- Extracted records
--*--

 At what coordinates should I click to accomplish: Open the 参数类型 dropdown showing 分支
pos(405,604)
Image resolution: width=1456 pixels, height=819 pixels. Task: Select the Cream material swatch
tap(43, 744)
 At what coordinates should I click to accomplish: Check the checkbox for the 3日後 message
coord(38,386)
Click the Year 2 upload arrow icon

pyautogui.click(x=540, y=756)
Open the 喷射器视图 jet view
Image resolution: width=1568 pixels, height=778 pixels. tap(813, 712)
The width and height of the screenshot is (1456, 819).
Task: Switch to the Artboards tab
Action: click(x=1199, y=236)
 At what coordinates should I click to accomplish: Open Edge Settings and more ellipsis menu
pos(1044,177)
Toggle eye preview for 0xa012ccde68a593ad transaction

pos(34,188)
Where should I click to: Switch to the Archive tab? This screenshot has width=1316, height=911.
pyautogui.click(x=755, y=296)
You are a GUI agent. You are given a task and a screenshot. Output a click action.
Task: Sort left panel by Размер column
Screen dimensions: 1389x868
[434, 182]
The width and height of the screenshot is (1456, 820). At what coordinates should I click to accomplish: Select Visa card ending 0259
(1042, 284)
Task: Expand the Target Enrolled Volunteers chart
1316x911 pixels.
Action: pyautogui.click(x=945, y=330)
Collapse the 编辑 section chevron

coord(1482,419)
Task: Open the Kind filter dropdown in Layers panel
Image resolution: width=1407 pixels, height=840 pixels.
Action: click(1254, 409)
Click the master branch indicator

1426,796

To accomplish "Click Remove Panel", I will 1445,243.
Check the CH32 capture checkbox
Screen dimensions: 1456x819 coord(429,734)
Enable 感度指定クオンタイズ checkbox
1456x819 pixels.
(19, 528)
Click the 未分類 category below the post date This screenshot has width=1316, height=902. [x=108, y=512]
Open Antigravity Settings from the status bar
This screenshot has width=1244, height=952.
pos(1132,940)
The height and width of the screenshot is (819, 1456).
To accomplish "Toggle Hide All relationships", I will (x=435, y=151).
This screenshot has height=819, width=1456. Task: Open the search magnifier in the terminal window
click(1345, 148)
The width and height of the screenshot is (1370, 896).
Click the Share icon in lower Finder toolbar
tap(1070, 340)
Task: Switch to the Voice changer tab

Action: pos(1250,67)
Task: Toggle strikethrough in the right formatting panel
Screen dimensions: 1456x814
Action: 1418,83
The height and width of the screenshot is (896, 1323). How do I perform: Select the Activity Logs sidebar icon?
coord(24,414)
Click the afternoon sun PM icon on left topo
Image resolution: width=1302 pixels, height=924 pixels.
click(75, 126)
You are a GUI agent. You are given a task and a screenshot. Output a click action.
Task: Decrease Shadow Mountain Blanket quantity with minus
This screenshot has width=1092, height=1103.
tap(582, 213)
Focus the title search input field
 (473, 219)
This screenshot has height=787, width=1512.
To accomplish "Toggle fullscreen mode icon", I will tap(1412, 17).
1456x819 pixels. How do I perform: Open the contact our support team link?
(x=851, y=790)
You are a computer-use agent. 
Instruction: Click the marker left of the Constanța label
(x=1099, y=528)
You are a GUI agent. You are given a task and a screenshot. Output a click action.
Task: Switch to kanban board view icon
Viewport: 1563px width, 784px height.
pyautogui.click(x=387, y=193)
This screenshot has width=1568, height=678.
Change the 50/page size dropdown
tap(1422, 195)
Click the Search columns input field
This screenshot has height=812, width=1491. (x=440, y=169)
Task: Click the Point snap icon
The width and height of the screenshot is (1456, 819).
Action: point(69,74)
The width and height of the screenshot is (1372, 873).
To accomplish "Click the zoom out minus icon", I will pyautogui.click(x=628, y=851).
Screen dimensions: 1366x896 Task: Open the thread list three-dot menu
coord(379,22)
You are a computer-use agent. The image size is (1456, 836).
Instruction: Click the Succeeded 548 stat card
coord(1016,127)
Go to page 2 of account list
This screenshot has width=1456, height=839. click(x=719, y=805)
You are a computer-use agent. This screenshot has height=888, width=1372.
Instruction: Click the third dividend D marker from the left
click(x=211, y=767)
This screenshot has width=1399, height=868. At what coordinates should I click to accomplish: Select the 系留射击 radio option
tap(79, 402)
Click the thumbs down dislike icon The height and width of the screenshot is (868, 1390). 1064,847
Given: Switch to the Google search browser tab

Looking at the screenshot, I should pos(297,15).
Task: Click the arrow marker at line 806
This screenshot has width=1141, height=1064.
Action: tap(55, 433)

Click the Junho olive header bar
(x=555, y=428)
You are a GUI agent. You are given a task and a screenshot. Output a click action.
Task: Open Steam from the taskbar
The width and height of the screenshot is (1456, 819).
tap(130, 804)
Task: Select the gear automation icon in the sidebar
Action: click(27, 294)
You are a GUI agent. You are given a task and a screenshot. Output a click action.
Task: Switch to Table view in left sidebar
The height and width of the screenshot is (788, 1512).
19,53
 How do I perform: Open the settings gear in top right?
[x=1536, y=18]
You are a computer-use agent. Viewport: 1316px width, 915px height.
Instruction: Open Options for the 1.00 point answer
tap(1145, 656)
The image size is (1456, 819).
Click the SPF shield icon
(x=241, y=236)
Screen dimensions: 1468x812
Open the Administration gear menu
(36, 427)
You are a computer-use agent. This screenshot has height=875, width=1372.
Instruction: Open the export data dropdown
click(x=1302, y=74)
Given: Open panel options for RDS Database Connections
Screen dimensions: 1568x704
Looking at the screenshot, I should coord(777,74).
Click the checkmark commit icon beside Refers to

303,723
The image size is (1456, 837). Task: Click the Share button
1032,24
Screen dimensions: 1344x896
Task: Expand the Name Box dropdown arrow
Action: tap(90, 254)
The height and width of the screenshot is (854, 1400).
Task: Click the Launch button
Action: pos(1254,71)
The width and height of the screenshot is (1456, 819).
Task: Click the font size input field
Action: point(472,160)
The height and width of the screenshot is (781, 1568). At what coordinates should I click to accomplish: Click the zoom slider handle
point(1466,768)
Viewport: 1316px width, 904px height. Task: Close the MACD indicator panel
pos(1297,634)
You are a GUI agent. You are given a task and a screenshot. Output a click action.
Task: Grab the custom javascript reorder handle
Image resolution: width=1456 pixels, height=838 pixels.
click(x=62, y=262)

--*--

Word for word, give back all of the records.

 At what coordinates should I click to accomplish: Open the 参数类型 dropdown showing 分支
pos(405,604)
Image resolution: width=1456 pixels, height=819 pixels. Task: Select the Cream material swatch
tap(43, 744)
 At what coordinates should I click to accomplish: Check the checkbox for the 3日後 message
coord(38,386)
Click the Year 2 upload arrow icon

pyautogui.click(x=540, y=756)
Open the 喷射器视图 jet view
Image resolution: width=1568 pixels, height=778 pixels. tap(813, 712)
The width and height of the screenshot is (1456, 819).
Task: Switch to the Artboards tab
Action: click(x=1199, y=236)
 At what coordinates should I click to accomplish: Open Edge Settings and more ellipsis menu
pos(1044,177)
Toggle eye preview for 0xa012ccde68a593ad transaction

pos(34,188)
Where should I click to: Switch to the Archive tab? This screenshot has width=1316, height=911.
pyautogui.click(x=755, y=296)
You are a GUI agent. You are given a task and a screenshot. Output a click action.
Task: Sort left panel by Размер column
Screen dimensions: 1389x868
[434, 182]
The width and height of the screenshot is (1456, 820). At what coordinates should I click to accomplish: Select Visa card ending 0259
(1042, 284)
Task: Expand the Target Enrolled Volunteers chart
1316x911 pixels.
Action: pyautogui.click(x=945, y=330)
Collapse the 编辑 section chevron

coord(1482,419)
Task: Open the Kind filter dropdown in Layers panel
Image resolution: width=1407 pixels, height=840 pixels.
Action: click(1254, 409)
Click the master branch indicator

1426,796

To accomplish "Click Remove Panel", I will 1445,243.
Check the CH32 capture checkbox
Screen dimensions: 1456x819 coord(429,734)
Enable 感度指定クオンタイズ checkbox
1456x819 pixels.
(19, 528)
Click the 未分類 category below the post date This screenshot has width=1316, height=902. [x=108, y=512]
Open Antigravity Settings from the status bar
This screenshot has width=1244, height=952.
pos(1132,940)
The height and width of the screenshot is (819, 1456).
To accomplish "Toggle Hide All relationships", I will (x=435, y=151).
This screenshot has height=819, width=1456. Task: Open the search magnifier in the terminal window
click(1345, 148)
The width and height of the screenshot is (1370, 896).
Click the Share icon in lower Finder toolbar
tap(1070, 340)
Task: Switch to the Voice changer tab

Action: pos(1250,67)
Task: Toggle strikethrough in the right formatting panel
Screen dimensions: 1456x814
Action: 1418,83
The height and width of the screenshot is (896, 1323). How do I perform: Select the Activity Logs sidebar icon?
coord(24,414)
Click the afternoon sun PM icon on left topo
Image resolution: width=1302 pixels, height=924 pixels.
click(75, 126)
You are a GUI agent. You are given a task and a screenshot. Output a click action.
Task: Decrease Shadow Mountain Blanket quantity with minus
This screenshot has width=1092, height=1103.
tap(582, 213)
Focus the title search input field
 (473, 219)
This screenshot has height=787, width=1512.
To accomplish "Toggle fullscreen mode icon", I will tap(1412, 17).
1456x819 pixels. How do I perform: Open the contact our support team link?
(x=851, y=790)
You are a computer-use agent. 
Instruction: Click the marker left of the Constanța label
(x=1099, y=528)
You are a GUI agent. You are given a task and a screenshot. Output a click action.
Task: Switch to kanban board view icon
Viewport: 1563px width, 784px height.
pyautogui.click(x=387, y=193)
This screenshot has width=1568, height=678.
Change the 50/page size dropdown
tap(1422, 195)
Click the Search columns input field
This screenshot has height=812, width=1491. (x=440, y=169)
Task: Click the Point snap icon
The width and height of the screenshot is (1456, 819).
Action: point(69,74)
The width and height of the screenshot is (1372, 873).
To accomplish "Click the zoom out minus icon", I will pyautogui.click(x=628, y=851).
Screen dimensions: 1366x896 Task: Open the thread list three-dot menu
coord(379,22)
You are a computer-use agent. The image size is (1456, 836).
Instruction: Click the Succeeded 548 stat card
coord(1016,127)
Go to page 2 of account list
This screenshot has width=1456, height=839. click(x=719, y=805)
You are a computer-use agent. This screenshot has height=888, width=1372.
Instruction: Click the third dividend D marker from the left
click(x=211, y=767)
This screenshot has width=1399, height=868. At what coordinates should I click to accomplish: Select the 系留射击 radio option
tap(79, 402)
Click the thumbs down dislike icon The height and width of the screenshot is (868, 1390). 1064,847
Given: Switch to the Google search browser tab

Looking at the screenshot, I should pos(297,15).
Task: Click the arrow marker at line 806
This screenshot has width=1141, height=1064.
Action: tap(55, 433)

Click the Junho olive header bar
(x=555, y=428)
You are a GUI agent. You are given a task and a screenshot. Output a click action.
Task: Open Steam from the taskbar
The width and height of the screenshot is (1456, 819).
tap(130, 804)
Task: Select the gear automation icon in the sidebar
Action: click(27, 294)
You are a GUI agent. You are given a task and a screenshot. Output a click action.
Task: Switch to Table view in left sidebar
The height and width of the screenshot is (788, 1512).
19,53
 How do I perform: Open the settings gear in top right?
[x=1536, y=18]
You are a computer-use agent. Viewport: 1316px width, 915px height.
Instruction: Open Options for the 1.00 point answer
tap(1145, 656)
The image size is (1456, 819).
Click the SPF shield icon
(x=241, y=236)
Screen dimensions: 1468x812
Open the Administration gear menu
(36, 427)
You are a computer-use agent. This screenshot has height=875, width=1372.
Instruction: Open the export data dropdown
click(x=1302, y=74)
Given: Open panel options for RDS Database Connections
Screen dimensions: 1568x704
Looking at the screenshot, I should coord(777,74).
Click the checkmark commit icon beside Refers to

303,723
The image size is (1456, 837). Task: Click the Share button
1032,24
Screen dimensions: 1344x896
Task: Expand the Name Box dropdown arrow
Action: tap(90, 254)
The height and width of the screenshot is (854, 1400).
Task: Click the Launch button
Action: pos(1254,71)
The width and height of the screenshot is (1456, 819).
Task: Click the font size input field
Action: point(472,160)
The height and width of the screenshot is (781, 1568). At what coordinates should I click to accomplish: Click the zoom slider handle
point(1466,768)
Viewport: 1316px width, 904px height. Task: Close the MACD indicator panel
pos(1297,634)
You are a GUI agent. You are given a task and a screenshot. Output a click action.
Task: Grab the custom javascript reorder handle
Image resolution: width=1456 pixels, height=838 pixels.
click(x=62, y=262)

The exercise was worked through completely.